What is Tooth Resorption in Cats?
Tooth resorption occurs when the dentin (the hard tissue under the tooth's enamel) of a single tooth or multiple teeth rodes. Left untreated, this can cause irreparable damage.
Cats develop tooth resorption when the body begins to break down and absorb the structures that form the tooth. Typically, this condition originates in the enamel and progresses to the tooth's center. Eventually, most of the tooth will completely disintegrate. The teeth most often affected are the premolars in the lower jaw (generally the third premolars).
Occasionally, this condition can cause a hole to form in the middle of a cat's tooth that may look similar to a cavity. However, the difference between cavities and tooth resorption is that while bacteria cause cavities, tooth resorption is triggered by a biological process within the body. Cavities are also fairly rare in cats, so if you spot a hole in your cat's tooth that looks like a cavity or a rotten tooth is causing severe pain, tooth resorption may be the culprit.
Tooth resorption is one of the most common oral health conditions diagnosed in cats and is a painful experience for your kitty. That's why it's imperative to bring your cat to the vet for routine dental exams and cleanings - so your vet can identify the condition as early as possible.
Different Types of Tooth Resorption in Cats
Cats can develop two types of tooth resorption.
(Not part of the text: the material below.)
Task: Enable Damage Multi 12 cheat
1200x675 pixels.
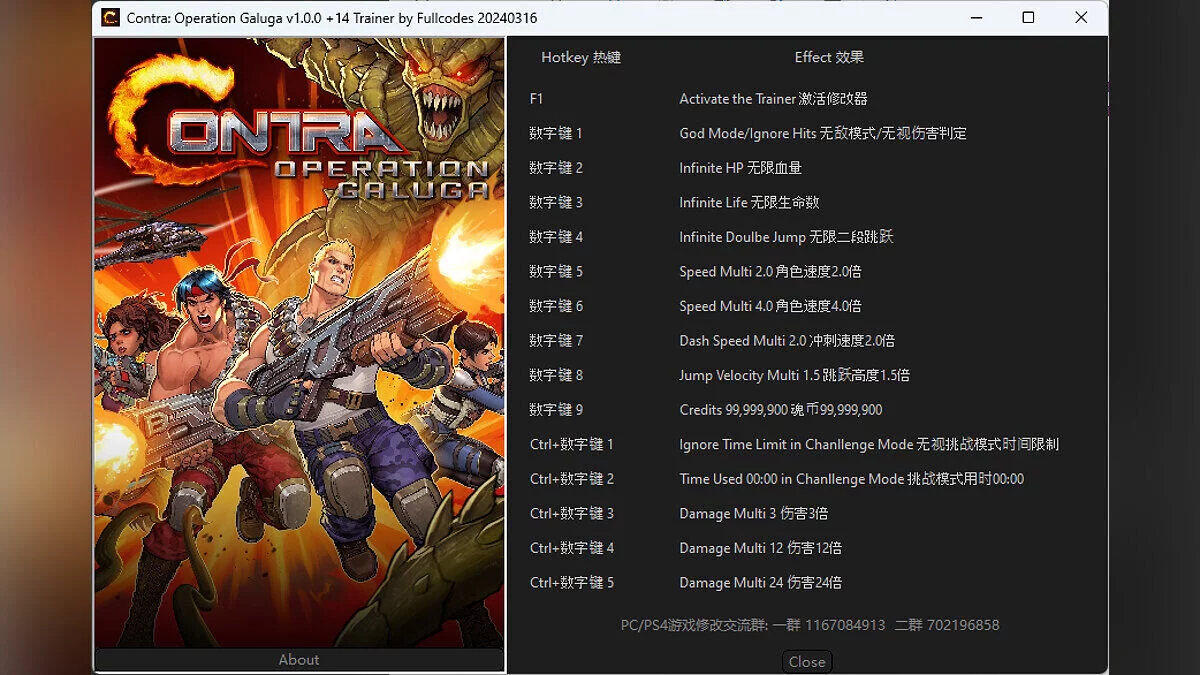Action: pos(760,548)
The type that occurs in your cat will depend on the way the tooth appears on the radiograph (X-ray) taken by your vet to diagnose this condition. When a veterinarian takes a radiograph of a normal tooth, the tooth root should appear as a dark, thin outline surrounding it, which separates it from the bone. This dark outline represents the periodontal ligament - a normal anatomic element connecting the bone to the root.
The causes of each type of tooth resorption in cats are unknown. However, bringing your cat in for regularly scheduled professional oral examinations and cleanings and maintaining good oral hygiene practices at home will lower your cat's risk of developing this condition, or having it detected right away.
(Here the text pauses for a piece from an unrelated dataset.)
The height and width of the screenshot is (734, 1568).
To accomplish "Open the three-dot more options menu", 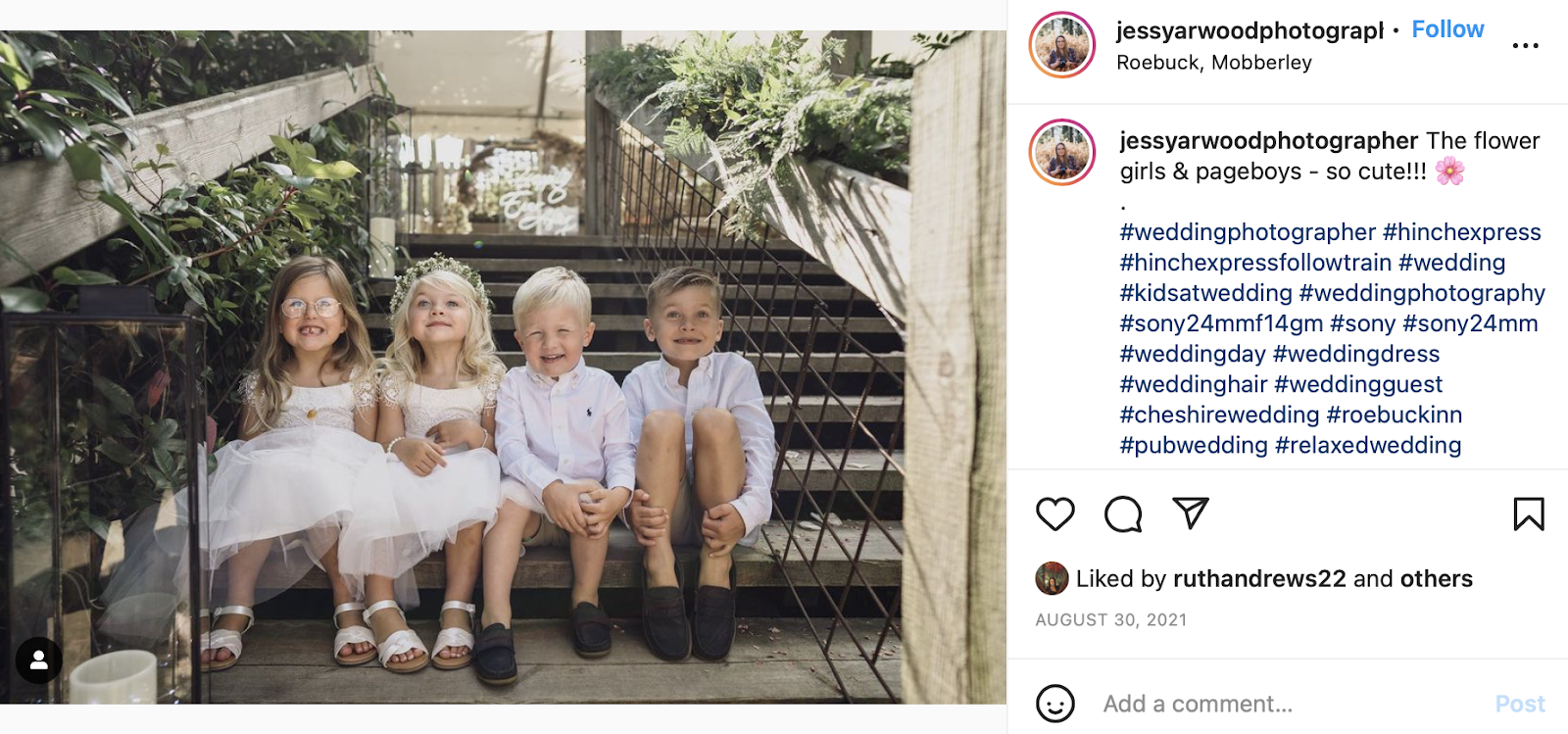I will [1525, 45].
Here are the two types of tooth resorption in cats:
Type 1 Tooth Resorption
When cats have type 1 tooth resorption, it means the tooth's crown is damaged, but on the radiograph, the root looks normal and the periodontal ligament can be easily recognized.
Type 2 Tooth Resorption
Also referred to as replacement resorption, this is where the root looks like it is disintegrating, making it hard to differentiate from the bone on the radiograph.
Symptoms of Tooth Resorption in Cats
While tooth resorption can be very painful for cats, it can be hard to recognize because our feline companions are very good at masking their pain. This makes it very important to be able to recognize the common signs and symptoms listed below:
- Increased Salivation
- Difficulty Eating
- Oral Bleeding
- Behavioral Changes
How Cats With Tooth Resorption Can Be Treated
If you think your cat may have tooth resorption you should call your vet as quickly as possible. If your veterinarian suspects your feline friend has this condition, they will conduct radiographs and a clinical screening while your cat is under anesthesia. Your vet may also perform a complete dental screening. If cat tooth resorption is left undiagnosed and treated, the condition will continue to worsen and cause your kitty a great deal of pain, in addition to infection. If left untreated for long enough, the crown of the tooth can break, resulting in tooth loss.
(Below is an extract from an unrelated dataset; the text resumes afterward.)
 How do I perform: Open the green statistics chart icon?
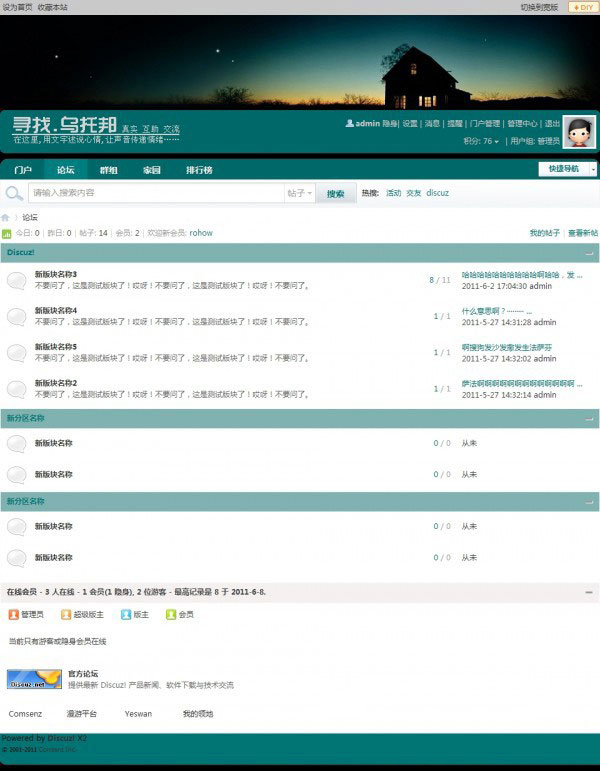coord(6,234)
If your vet diagnoses your cat with type 1 tooth resorption, they will most likely need to extract the root and crown. If your cat has type 2 tooth resorption, your vet may need to conduct a crown amputation with intentional root retention.
Note: The advice provided in this post is intended for informational purposes and does not constitute medical advice regarding pets. For an accurate diagnosis of your pet's condition, please make an appointment with your vet.